No judgment structure available for this case.

CITATION: Beale v Trinkler [2007] NSWSC 1058
HEARING DATE(S): 31 May 2007
JURISDICTION: Equity Division
Duty Judge List
JUDGMENT OF: Brereton J
EX TEMPORE JUDGMENT DATE: 1 June 2007
DECISION: Property in a partnership that has been dissolved but not yet wound up remains property of the partnership and does not vest in the individual partners pro rata. Notice of Motion dismissed with costs.
CATCHWORDS: PARTNERSHIP – Dissolution and winding up – rights of parties in a partnership property following dissolution – whether co-owners – whether partnership property amenable to division under Conveyancing Act s 36A
LEGISLATION CITED: (NSW) Conveyancing Act 1919, s 36A
CASES CITED: Alcock v Robb (1978) 2 BPR 9625
Big Top Hereford Pty Ltd v Thomas [2006] NSWSC 1159
Case of Swans (1592) 7 Co Rep 15(b); 77 ER 435
Ferrari v Beccaris [1979] 2 NSWLR 181
Gray v Inland Revenue Commissioners [1994] STC 360
Hadlee v Commissioner of Inland Revenue (NZ) [1933] AC 524
Liquor National Wholesale Pty Ltd v Redrock Co Pty Ltd [2007] NSWSC 392
Naziridis v Rimis (1985) 9 BPR 16,201
Ngatoa v Ford (1990) 19 NSWLR 72
Popat v Shonchhatra [1997] 1 WLR 1367
Re Fettell (1952) 52 SR(NSW) 221
Stephens v Debney (1959) 60 SR(NSW) 468
Lindley & Banks on Partnership, 18th ed
PARTIES: Aileen Beale (first plaintiff/second cross defendant)
Phillip Beale (second plaintiff/first cross defendant)
Clemelle Way Pty Limited (third cross defendant)
George Trinkler (first defendant/cross claimant)
Dwyer Young & Co Pty Ltd (second defendant)
FILE NUMBER(S): SC 5235/05
COUNSEL: S R Donaldson SC w B De Buse (plaintiffs)
J E Thomson (first defendant)
SOLICITORS: MacElbing Mednis & Associates (plaintiffs)
Sparke Helmore (first defendant)
Raymond Robert Martin (second defendant)

IN THE SUPREME COURT
OF NEW SOUTH WALES
EQUITY DIVISION
DUTY JUDGE LIST

BRERETON J

Friday, 1 June 2007

5235/05 Aileen Beale & Anor v George Trinkler & Anor

JUDGMENT (ex tempore)

1 HIS HONOUR: In the substantive proceedings the plaintiffs Aileen Beale and Phillip Beale claim specific performance of an agreement said to have been made between them and the first defendant George Trinkler for the mutual transfer between them of interests in two lots, one at The Branch and the other on Bucketts Way, which they hold in common – so that each would be to the exclusion of the other the proprietor of one of the two lots – and an order that a partnership formed between Mr Beale and Mr Trinkler for the breeding and sale of cattle be wound up. Mr Trinkler denies that there was any such enforceable agreement as the plaintiffs assert, but that issue can be set to one side for the purposes of the present application. In respect of the cattle partnership, Mr Trinkler seeks orders for its dissolution and winding up, and the taking of accounts between the partners. At least for present purposes, it appears to be common ground that there was a partnership between Mr Beale and Mr Trinkler for the breeding and sale of cattle. It also appears to be common ground that that partnership has been dissolved, but not yet wound up, in that it retains assets which have not been distributed between the parties, comprising at least the adult breeding cattle owned by the partnership. It also appears to be common ground that Mr Trinkler has traditionally had the defacto management of the cattle partnership, and has continued to do so since its dissolution, and that until recently the progeny of the breeding herd have from time to time been sold and the proceeds divided between the partners, after as well as before the dissolution of the partnership.

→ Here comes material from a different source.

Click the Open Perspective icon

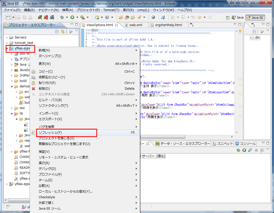(x=228, y=18)
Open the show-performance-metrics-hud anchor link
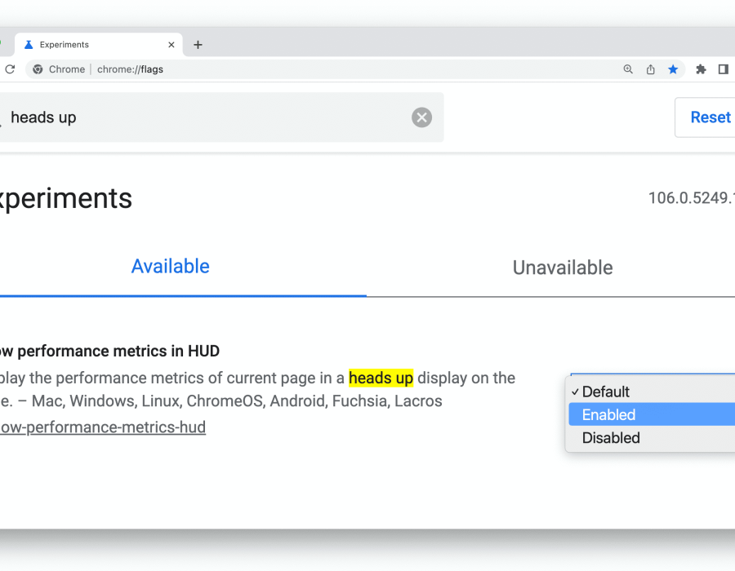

2 The present interlocutory application is brought by Mr Trinkler by Notice of Motion filed on 29 May 2007 and made returnable, pursuant to an abridgement of time for service, on 31 May. By that Notice of Motion, Mr Trinkler seeks an order pursuant to (NSW) Conveyancing Act 1919, s 36A, that certain of the cattle – namely, the vealers and weaners, which are the young cattle, less than 12 months old, being progeny of the breeding herd – be sold, and the net proceeds divided equally between Mr Beale and Mr Trinkler. However, in the course of the hearing, it was accepted on the part of Mr Trinkler that the proceeds should be paid into Court or into trust pending the outcome of proceedings, rather than divided equally between the parties. It was also accepted that an appropriate mechanism for the sale would be the appointment of a person with appropriate expertise, such as a stock and station agent, to conduct the sale, including to select the appropriate time (namely, whether it should be now in the autumn, or later in the spring). An alternative application for the appointment of a receiver, not to the whole of the partnership assets, but to the vealers and weaners, was not pressed at the hearing.

3 Conveyancing Act, s 36A, provides as follows:

          Power to direct division of chattels

          Where any chattels belong to persons jointly or in undivided shares, the persons interested to the extent of a moiety or upwards may apply to the court for an order for division of the chattels or any of them, according to a valuation or otherwise, and the court may make such order and give any consequential directions as it thinks fit.

4 Section 36A authorises orders for sale and division of the proceeds of sale, as well as for division in specie, of chattels [Ferrari v Beccaris [1979] 2 NSWLR 181]. The issue in this case is whether s 36A authorises an order for the division (including by way of sale) of property of a dissolved partnership. This requires consideration of:

    · the nature of the interest of a partner in the property of a partnership after it has been dissolved; and in particular, whether personal property of the partnership can said to belong to the partners “jointly or in undivided shares”; and where there are only two equal partners, whether such a partner can be said to be “interested to the extent of a moiety” in any such property; and

    · if, as a matter of law, jurisdiction under s 36A is available, whether nonetheless, given the relationship between partners and their rights, relief under s 36A ought to be declined as a matter of discretion.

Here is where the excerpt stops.